婚姻費用分担請求


離婚をするまでの生活費はどうするの?

離婚に関する話し合いや、裁判所での手続を行っている間でも法律上は夫婦なので、お互いに生活を助け合う義務があります。たとえ別居中でも、生活費をもらう権利はあります。この生活費のことを婚姻費用と言います。婚姻費用が払われないような場合は、「婚姻費用分担請求」を行います。

■婚姻費用について

結婚をしている夫婦とその子どもたちが、通常の社会生活をつづけるための必要な費用のことで、具体的には、衣食住すべてにかかわる費用や、子どもの学費など、生活するための費用です。

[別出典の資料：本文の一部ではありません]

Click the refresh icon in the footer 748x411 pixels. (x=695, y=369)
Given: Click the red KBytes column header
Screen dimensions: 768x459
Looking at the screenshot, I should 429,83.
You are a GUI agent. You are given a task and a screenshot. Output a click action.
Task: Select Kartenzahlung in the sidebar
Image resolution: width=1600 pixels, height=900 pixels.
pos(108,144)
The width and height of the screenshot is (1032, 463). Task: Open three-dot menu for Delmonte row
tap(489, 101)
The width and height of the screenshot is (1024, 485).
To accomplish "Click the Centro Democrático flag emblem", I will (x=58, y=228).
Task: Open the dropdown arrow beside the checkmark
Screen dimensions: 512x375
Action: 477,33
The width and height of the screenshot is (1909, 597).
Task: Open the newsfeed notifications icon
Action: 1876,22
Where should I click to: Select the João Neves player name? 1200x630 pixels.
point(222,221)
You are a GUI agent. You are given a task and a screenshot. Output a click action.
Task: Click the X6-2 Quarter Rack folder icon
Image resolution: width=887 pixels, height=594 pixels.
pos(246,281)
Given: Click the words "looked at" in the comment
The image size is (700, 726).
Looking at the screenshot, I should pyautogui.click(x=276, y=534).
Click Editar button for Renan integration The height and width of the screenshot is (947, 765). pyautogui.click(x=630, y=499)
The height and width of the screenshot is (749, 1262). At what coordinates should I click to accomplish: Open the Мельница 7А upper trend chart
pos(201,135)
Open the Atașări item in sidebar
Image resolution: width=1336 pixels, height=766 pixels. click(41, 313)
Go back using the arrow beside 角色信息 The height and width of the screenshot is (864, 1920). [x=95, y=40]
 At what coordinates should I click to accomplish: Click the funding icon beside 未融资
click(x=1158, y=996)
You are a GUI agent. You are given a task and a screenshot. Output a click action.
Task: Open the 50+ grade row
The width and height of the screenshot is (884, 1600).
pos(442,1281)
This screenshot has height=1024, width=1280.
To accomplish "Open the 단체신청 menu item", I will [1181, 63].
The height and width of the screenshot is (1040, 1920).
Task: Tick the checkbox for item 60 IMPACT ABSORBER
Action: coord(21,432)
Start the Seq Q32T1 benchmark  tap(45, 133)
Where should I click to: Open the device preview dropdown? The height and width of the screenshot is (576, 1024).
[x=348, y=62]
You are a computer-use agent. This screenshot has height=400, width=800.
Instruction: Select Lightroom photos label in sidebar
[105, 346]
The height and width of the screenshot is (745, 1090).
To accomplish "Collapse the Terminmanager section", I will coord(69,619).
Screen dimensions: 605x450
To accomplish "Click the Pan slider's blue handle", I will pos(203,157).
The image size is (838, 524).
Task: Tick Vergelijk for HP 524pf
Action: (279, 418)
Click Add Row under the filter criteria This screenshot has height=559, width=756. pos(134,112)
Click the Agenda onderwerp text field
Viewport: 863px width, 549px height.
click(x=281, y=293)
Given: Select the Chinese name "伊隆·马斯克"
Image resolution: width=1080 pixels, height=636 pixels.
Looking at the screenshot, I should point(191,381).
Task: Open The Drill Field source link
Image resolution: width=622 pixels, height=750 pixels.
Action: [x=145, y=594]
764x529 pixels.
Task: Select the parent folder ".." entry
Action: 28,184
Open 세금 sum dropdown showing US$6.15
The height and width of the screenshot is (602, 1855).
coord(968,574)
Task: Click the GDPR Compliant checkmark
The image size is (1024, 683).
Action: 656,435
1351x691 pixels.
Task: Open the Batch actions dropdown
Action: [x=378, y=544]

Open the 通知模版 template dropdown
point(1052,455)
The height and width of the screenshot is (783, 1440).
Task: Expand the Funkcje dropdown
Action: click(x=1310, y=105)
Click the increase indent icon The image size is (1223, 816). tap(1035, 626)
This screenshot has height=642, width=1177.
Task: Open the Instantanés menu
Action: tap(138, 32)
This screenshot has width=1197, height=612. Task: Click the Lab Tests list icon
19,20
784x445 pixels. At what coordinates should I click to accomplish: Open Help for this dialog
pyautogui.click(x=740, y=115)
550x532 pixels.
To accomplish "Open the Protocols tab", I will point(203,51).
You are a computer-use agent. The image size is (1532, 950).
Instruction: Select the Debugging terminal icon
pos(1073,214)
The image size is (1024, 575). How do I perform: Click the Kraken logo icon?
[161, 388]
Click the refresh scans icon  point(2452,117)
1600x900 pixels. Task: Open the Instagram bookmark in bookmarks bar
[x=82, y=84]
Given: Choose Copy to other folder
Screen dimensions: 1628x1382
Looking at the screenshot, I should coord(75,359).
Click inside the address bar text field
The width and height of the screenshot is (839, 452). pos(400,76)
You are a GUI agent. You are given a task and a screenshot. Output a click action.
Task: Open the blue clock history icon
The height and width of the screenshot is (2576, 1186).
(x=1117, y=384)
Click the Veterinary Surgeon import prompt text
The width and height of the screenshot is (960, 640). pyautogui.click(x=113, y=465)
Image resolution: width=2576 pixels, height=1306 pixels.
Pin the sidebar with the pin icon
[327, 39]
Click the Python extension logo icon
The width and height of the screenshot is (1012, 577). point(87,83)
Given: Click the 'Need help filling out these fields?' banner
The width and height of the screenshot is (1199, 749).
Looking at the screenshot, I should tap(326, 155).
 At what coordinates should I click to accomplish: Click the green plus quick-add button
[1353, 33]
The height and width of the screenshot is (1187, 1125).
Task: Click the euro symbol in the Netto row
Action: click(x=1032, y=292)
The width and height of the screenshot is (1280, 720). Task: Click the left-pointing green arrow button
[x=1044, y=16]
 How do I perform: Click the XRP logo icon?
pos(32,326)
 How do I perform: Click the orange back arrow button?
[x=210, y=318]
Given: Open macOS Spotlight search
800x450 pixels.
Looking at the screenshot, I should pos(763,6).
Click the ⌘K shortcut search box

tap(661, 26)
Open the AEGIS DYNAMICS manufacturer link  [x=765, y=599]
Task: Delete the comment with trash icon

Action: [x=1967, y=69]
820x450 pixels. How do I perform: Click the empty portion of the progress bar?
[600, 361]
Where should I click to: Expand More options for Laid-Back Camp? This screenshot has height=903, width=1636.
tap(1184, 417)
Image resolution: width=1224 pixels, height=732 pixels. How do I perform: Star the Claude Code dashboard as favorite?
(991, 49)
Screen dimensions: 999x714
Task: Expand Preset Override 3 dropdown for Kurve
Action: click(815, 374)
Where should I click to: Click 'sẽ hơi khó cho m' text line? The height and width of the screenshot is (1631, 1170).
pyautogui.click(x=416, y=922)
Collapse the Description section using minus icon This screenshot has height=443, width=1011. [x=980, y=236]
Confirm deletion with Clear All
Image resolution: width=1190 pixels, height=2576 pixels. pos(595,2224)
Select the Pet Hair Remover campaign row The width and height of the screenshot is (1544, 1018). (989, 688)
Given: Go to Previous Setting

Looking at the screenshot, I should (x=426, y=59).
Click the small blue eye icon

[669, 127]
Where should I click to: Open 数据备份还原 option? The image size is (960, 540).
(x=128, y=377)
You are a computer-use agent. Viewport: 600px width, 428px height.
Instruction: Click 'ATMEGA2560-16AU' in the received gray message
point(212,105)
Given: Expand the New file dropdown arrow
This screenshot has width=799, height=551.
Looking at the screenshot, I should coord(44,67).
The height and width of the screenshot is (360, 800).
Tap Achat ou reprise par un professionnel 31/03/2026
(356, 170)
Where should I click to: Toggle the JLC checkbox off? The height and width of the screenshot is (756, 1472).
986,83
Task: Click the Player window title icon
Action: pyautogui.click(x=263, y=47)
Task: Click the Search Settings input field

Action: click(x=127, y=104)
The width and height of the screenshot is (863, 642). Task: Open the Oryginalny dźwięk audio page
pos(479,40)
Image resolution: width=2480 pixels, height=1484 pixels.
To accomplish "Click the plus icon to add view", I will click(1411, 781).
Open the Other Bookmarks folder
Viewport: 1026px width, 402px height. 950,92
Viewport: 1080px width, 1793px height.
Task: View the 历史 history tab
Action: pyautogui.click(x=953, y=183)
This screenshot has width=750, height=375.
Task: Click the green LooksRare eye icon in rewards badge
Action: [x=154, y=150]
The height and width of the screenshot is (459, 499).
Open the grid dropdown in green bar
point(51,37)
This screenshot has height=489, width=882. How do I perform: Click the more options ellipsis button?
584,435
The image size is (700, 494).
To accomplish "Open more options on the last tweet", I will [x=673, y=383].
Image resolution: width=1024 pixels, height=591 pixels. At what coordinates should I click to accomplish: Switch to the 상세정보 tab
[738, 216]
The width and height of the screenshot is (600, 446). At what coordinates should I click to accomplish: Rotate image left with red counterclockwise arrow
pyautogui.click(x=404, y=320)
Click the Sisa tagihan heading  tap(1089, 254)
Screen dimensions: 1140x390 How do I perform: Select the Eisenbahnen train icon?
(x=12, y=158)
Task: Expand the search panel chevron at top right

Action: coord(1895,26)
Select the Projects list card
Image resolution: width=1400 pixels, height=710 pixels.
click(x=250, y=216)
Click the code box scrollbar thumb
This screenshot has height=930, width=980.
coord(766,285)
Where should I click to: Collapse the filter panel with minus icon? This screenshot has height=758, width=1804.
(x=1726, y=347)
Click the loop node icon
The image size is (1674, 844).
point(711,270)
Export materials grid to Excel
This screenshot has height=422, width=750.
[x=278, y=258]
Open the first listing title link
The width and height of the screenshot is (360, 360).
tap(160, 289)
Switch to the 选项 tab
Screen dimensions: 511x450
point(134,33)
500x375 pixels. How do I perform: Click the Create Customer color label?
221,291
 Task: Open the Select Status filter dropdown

法律上、婚姻費用については、夫婦がその負担能力(収入の大小等)に応じて、分担する義務を負っています。同居、別居にかかわらず、法律上の夫婦である限りは、この費用の支払い義務を負っています。夫婦が別居した際に、妻に比べて夫の方のが収入が高い場合は、別居していても妻に婚姻費用を払わなければいけません。また、婚姻費用が支払われない場合は、請求することができます。

■婚姻費用の金額と期間

[婚姻費用の金額]

婚姻費用は、月額いくらかという形で支払われるもので、夫側、妻側の収入や養育している子どもの人数によって金額が決められます。

金額の決め方としては、まず夫婦間で話し合いを行います。それでも決まらない場合は裁判所に調停の申立てを行います。調停手続きでは、調停委員を交えた話し合いにより決めていきます。婚姻費用の金額が決まれば、その金額を請求することができます。

もし、調停で話し合いをしても決着がつかないときは、家庭裁判所の裁判官が、審判という形で金額を決定します。

裁判所は、あらかじめ標準的な生活状況を想定し作成された「婚姻費用算定表」を利用して、金額を算出しますが、それぞれの事情に応じ、著しく不公平となるような特別の事情がある場合、その事情を考慮して金額が算定されます。

司法統計によれば、6万円から15万円程度となる場合が多いようです。

婚姻費用は日々の大切な生活費です。専門知識を持つ弁護士に相談することをお勧めします。

※司法統計年報25家事編平成30年のデータに基づきます。

※婚姻関係事件のうち認容・調停成立の内容が「婚姻継続」で、婚姻費用・生活費支払の取り決めがなされた場合で、かつ月払いする場合のデータです。

※%=小数点第二位以下四捨五入

[支払われる期間]

裁判所の一般的な考え方では、婚姻費用分担請求は、「請求したとき」からとされています。一部例外を除き、過去にもらえるはずだった婚姻費用を、後から遡って請求することはできませんし、「請求したとき」は「調停申立時」とされることも多くあります。(過去の未払いの婚姻費用が、財産分与を決める際の一つの事情として考慮されることはあります。)

このように、婚姻費用の支払い義務は「請求したとき」からとされていますので、別居後に婚姻費用を払ってくれない場合は、すぐに婚姻費用分担請求をするとよいでしょう。単にLINEのメッセージや内容証明郵便で請求するだけでなく、調停の申立てをしておくことをお勧めします。

婚姻費用分担義務が生じるのは、夫婦である期間なので、離婚が成立することで支払いは終了します。

■婚姻費用分担請求が認められない場合

婚姻費用分担請求の場合の「婚姻費用」は、片方の配偶者の生活費と、子どもの養育費とに分類されます。

子どもの養育費については、別居中に子ども自身または子どもを養育している配偶者が請求できるものです。養育費の負担は、「子どもに対する義務」なので、別居や婚姻関係が破たんした理由に問わず、子どもを養育している限り認められます。

しかし、片方の配偶者の生活費については、婚姻関係が破たん・別居に至った原因が、主に婚姻費用を請求する側にあるような場合には、権利の濫用として請求が認められない場合もあります。